As I spoke to this Capitol Police captain, what she was saying to me made no sense, and I said to her: “There are going to be thousands of, maybe 50,000 people in Washington that are going to march on the Capitol and be on the steps of the Supreme Court.” I had predicted that they’d march to the Capitol.
She said, “We have to give people their First Amendment rights, but if they decide to march on the Capitol, we will have enough reinforcements to stop them.” I said, “What are you calling enough because you don’t have enough. Will you have the local officers from Virginia, from Maryland?” She said, “We are able to call them at the drop of the hat, but I don’t think we’ll need them.” I said, “Do you have barricades?” And she said yes. And I said, “How tall are they?” And she said, “Three feet tall.” I said, “Let me say this to you: go back and tell your boss that Congresswoman Wilson said for him to get the National Guard there. Get all the surrounding jurisdiction police forces to stand around the little barricade you have.” She said, “Okay Congresswoman, I’ll go tell them.” I said, “I’m not just saying this out of the clear blue. I’m saying this because I’ve experienced Mr. Trump’s loyalists, and they are not normal. They are crazy. And you’re thinking about people defending their First Amendment rights by having a protest. These are violent people who have threatened to murder me, one of which is still on house arrest.”
I was on the phone with her for an hour. When I hung up, I told my staff: “They’re not going to listen to her. No one is going to listen to her.”’
I think that the average citizen has no clue what happened on January 6. I was terrified that day, because I knew something bad was going to happen. I had even called the Capitol Police before I came to D.C. and told her they needed more precautions, taller barriers and reinforcements. I was scared to come to the Capitol, because I’ve had Trump supporters call my home saying they were going to kill me and others have sent me a noose. My driver brought me to the Capitol around 10:30 a.m., just in time for me to vote before the certification, and I went back to the car around 11 a.m. The crowd had more than doubled in that time.

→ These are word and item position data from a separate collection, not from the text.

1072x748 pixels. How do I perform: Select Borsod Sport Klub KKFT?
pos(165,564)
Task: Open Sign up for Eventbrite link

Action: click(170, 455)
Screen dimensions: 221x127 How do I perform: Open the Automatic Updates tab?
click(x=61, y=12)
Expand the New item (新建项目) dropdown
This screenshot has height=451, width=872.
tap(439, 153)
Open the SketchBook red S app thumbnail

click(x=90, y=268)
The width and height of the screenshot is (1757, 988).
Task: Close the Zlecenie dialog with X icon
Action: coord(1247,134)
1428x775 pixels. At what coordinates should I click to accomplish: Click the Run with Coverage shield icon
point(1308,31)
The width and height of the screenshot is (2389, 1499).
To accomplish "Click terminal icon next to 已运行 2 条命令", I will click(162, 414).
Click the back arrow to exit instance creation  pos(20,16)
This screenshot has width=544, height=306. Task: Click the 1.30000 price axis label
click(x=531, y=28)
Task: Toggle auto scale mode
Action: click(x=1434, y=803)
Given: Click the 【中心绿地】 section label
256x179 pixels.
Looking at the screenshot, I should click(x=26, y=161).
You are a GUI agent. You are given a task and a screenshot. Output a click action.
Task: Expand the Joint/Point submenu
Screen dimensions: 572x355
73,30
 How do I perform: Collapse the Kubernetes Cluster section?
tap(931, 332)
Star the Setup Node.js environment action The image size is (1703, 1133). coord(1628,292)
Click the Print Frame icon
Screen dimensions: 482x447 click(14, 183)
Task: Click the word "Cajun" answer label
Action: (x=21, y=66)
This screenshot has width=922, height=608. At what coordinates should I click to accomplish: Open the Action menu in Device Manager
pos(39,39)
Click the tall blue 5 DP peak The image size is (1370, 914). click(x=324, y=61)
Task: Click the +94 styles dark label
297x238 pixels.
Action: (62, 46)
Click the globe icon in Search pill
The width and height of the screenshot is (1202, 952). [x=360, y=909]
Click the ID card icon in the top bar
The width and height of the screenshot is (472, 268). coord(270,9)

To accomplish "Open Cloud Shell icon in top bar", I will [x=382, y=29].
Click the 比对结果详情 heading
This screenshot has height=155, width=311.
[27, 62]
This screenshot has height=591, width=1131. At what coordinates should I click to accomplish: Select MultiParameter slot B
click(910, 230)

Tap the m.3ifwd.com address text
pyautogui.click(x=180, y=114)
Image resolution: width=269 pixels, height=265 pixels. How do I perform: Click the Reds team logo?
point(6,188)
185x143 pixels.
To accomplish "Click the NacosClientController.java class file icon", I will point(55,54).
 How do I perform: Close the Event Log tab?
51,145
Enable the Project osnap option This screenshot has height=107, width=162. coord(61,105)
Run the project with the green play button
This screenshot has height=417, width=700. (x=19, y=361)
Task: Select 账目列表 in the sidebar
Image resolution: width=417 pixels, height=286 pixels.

I decided to leave because I was scared. I was scared because I had been through so much with Mr. Trump and his followers. When I got there that morning, there were people there then. I said these officers are not going to be able to stop them. When I was talking to the Capitol Police, I was envisioning a rally at the Supreme Court. I was told they were just going to rally at the Supreme Court. I didn’t know anything about what was actually going to happen. When I went outside, it was like maybe 500 to 1,000 people who had converged in the parking lot in the front of the Capitol where I was going to get into my car.
When I came out of the door, these oddly dressed people were there with their MAGA hats. I never wear a member’s pin anyways. I feel like I wasn’t in the right place as I tried to make my way to this car. I was by myself, and there was one police officer way, way far from me. So they were looking at me from my head to my toe. I know that they realized that if you are a Black member of Congress, you are not Mr. Trump’s friend. You are not on his side. I knew immediately that they were seeing me as an enemy. They didn’t talk to me, but they were menacing. They came close — both men and women — like at any minute they were going to slam me to the ground. My driver approached, and I ran and jumped in that car.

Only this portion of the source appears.